◆ TEXT TO READ
City manager: SF can-do attitude prevalent as community looks to a brighter future

City manager: SF can-do attitude prevalent as community looks to a brighter future
By CHRIS MENEES
Staff Reporter
South Fulton city manager Debra Craig is looking ahead with optimism.
Last year wasn’t without some challenges in South Fulton, but she’s heading into 2012 with a can-do attitude and a to-do list for improvements in the community she is proud to serve.
“I encourage the citizens of South Fulton to take pride in the city, despite what outsiders have said. We’re all in this together,” she said, explaining she wants to see improved public perception.
Mrs. Craig said her goals for the new year include finding ways to continue to provide services to benefit the citizens of South Fulton and to better serve them.
She has worked as South Fulton’s city manager since May 2011 after being hired in April to succeed Jeff Vowell, who resigned in December 2010 to accept a job in banking. Vowell was then appointed in May 2011 to fill a vacancy on the South Fulton City Commission created by the March resignation of Keith Curlin, who had submitted his resumé for the South Fulton city manager’s position.
Mrs. Craig said the city manager’s position has kept her busy and kept her challenged, but she enjoys working with the people of South Fulton. She would like to continue to promote unity in the community and “pulling everyone together.”
“And I can only say positive things about the mayor and the commissioners. They are working hard and handle adversity well,” she said.

◆ EXERCISE TASKS
a) Using the article on South Fulton's city manager, explain in one to three sentences why Debra Craig urges the city's citizens to take pride in South Fulton.
b) According to the article on South Fulton's city manager, why did Jeff Vowell resign as city manager?

◆ DATA SECTION
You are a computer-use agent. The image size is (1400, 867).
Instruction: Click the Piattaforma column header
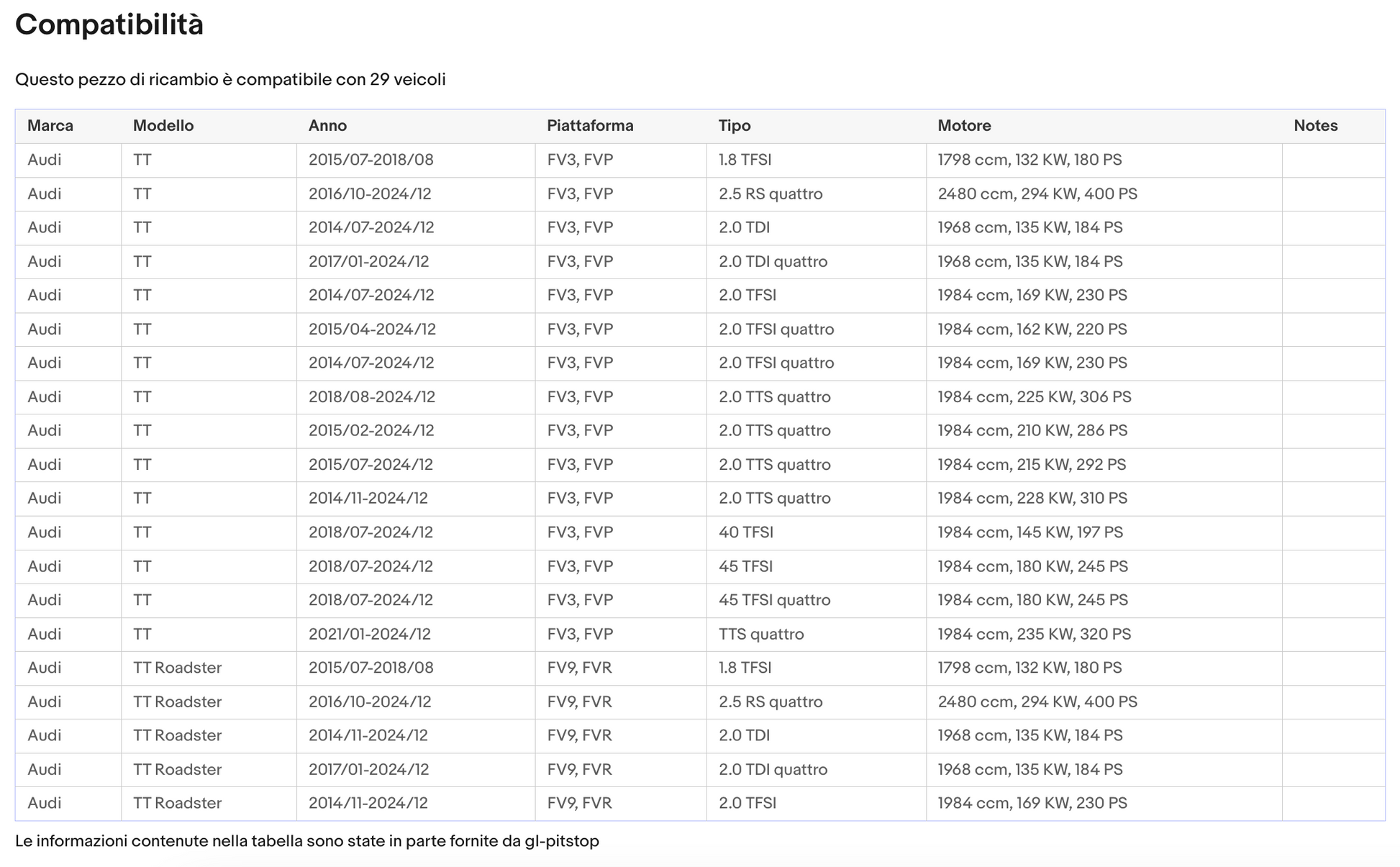(590, 126)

◆ RESULTS OF THE TASKS
a) Craig wants the public perception of South Fulton to improve. She urges citizens to take pride in the city despite what outsiders have said, stressing that "we're all in this together."

b) He resigned in December 2010 to accept a job in banking.